Zumbis com celulares nas mãos

Ele olhava fixamente para aparelho. Ao mesmo tempo, teclava, passava o dedo na tela, falava consigo mesmo, e parecia esperar do celular uma resposta para algum problema muito grave, urgente mesmo, a ponto de ignorar a Barão de Itapetininga, os vendedores, os homens-sanduíche, os cantores, e eu.

Quanto mais intensamente segurava o celular, mais rápido rápido andava em minha direção. Não sei porque, mas resolvi que não iria sair da frente. Talvez achasse ridículo um adulto andar sem olhar para seu caminho, talvez estivesse curioso para ver até ver onde ele iria.

Pois ele continuou andando e olhando para o celular até que, a uns poucos centímetros de mim, estancou. Olhou-me irritado, como se eu tivesse invadido seu mundo virtual. Parecia querer dizer algo, mas desistiu e olhou para seu celular. E seguiu em frente, embora, resmungando algo incompreensível em língua de zumbi.
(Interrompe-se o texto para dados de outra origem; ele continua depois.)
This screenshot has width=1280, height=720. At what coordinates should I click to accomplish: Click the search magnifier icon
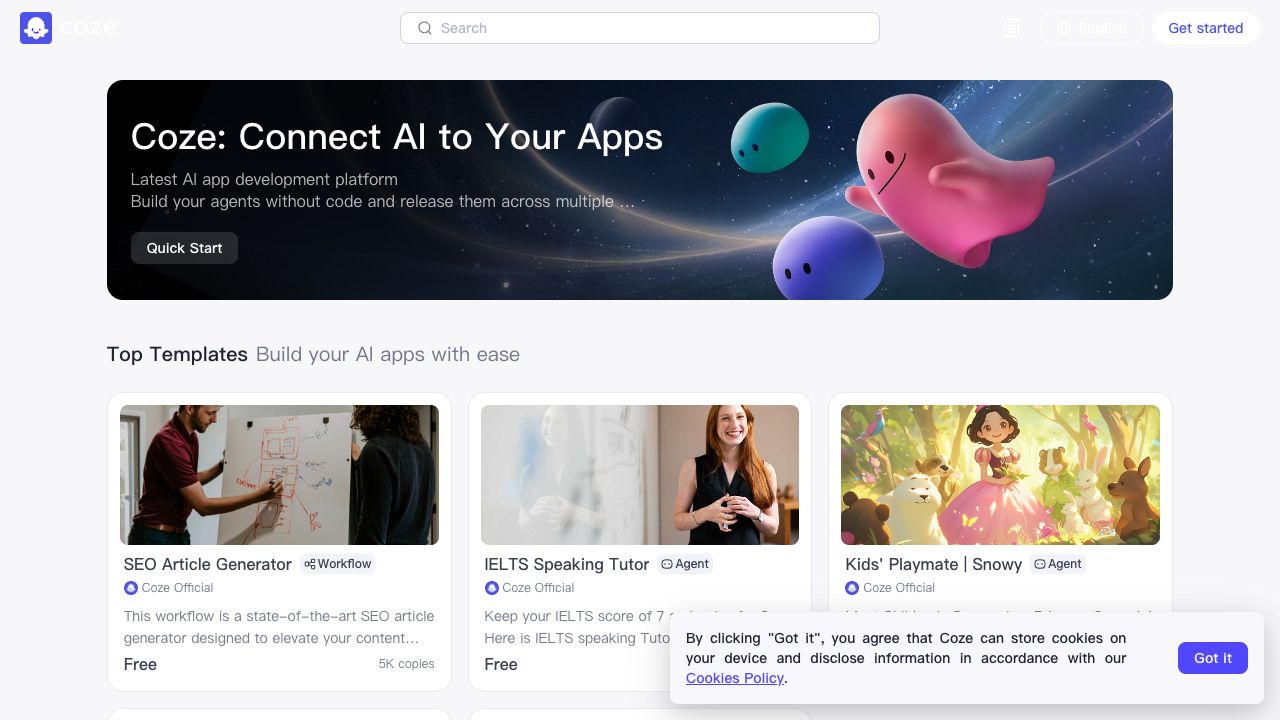tap(425, 28)
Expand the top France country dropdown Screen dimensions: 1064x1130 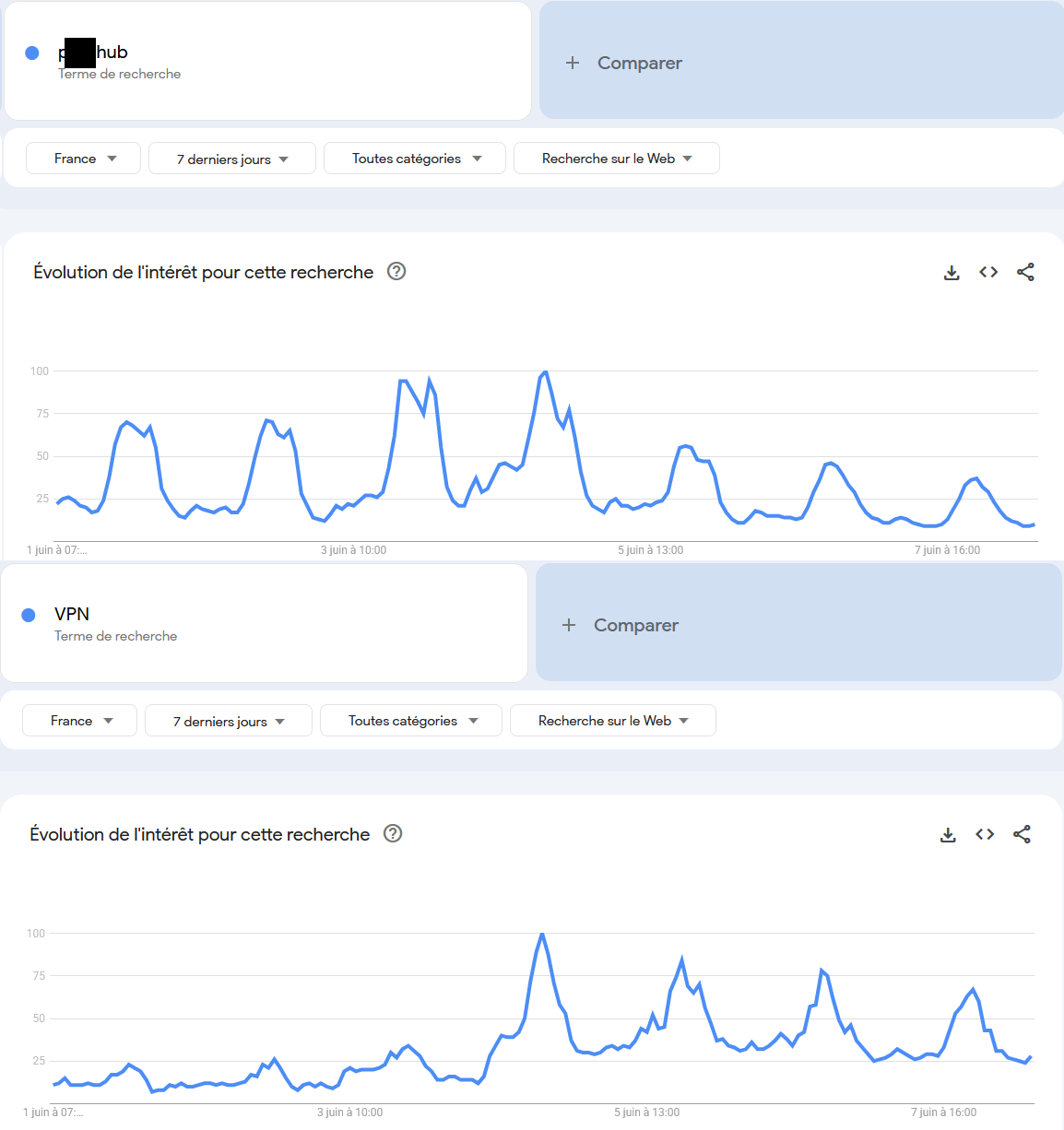(x=84, y=159)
Isso anda acontecendo em toda a parte. Todo psicólogo, antropólogo, sociólogo já estudou e escreveu sobre o celular e a nova sociedade contemporânea. Como, ao mesmo tempo em que ele nos conecta com quem está longe, nos afasta de quem está perto. Como, numa sala de espera, a pessoa fica acometida de uma solidão invencível, em meio à multidão conectada.

Pensando nisso, num vagão do metrô, resolvo olhar para as telas para descobrir o que pode ser tão absorvente e urgente. Vejo joguinhos. Aparentemente, há bolinhas coloridas que encostam em outras bolinhas e que depois explodem. Vejo caixinhas de diálogos recheadas de figurinhas, corações, carinhas. Vejo fotos, muitas fotos, vídeos de gatos e pandas, e ouço música que vaza dos fones.

Concluo que não há nenhuma urgência, há apenas o vício.

Essas pessoas sobem as escadas rolantes olhando para a tela e tropeçam no último degrau. Elas chegam a uma esquina e não conseguem decidir se seguem ou se param. Outras estancam na frente do caixa e ficam boquiabertas diante da pergunta: “quer nota fiscal?”. Vi uma moça numa fila da farmácia. Acho que ela ainda está lá, parada, lambendo a tela com o dedo, enquanto a atendente tenta fazê-la lembrar do código do programa de fidelidade.

Bodegraven, uma cidade na Holanda, resolveu ajudar os pedestres distraídos com seus aparelhos, a não morrerem atropelados. Na beirada da calçada, instalaram uma luz forte, no chão, que alerta para o perigo.

Faixas de luz LED instaladas em pavimentos na cidade holandesa de Bodegraven, na esperança de chamar a atenção de pedestres olhando para seus celulares. Foto: Divulgação.

Luzes LED no pavimento, orientam e alertam usuários de telefones ‘zumbis’. Foto: Divulgação.O problema maior, porém, é quando a pessoa que olha o celular está dirigindo.

Entre a maquininha de 200 gramas e a máquina de uma tonelada, o sujeito escolhe a primeira.  E o carro fica na mão de um zumbi.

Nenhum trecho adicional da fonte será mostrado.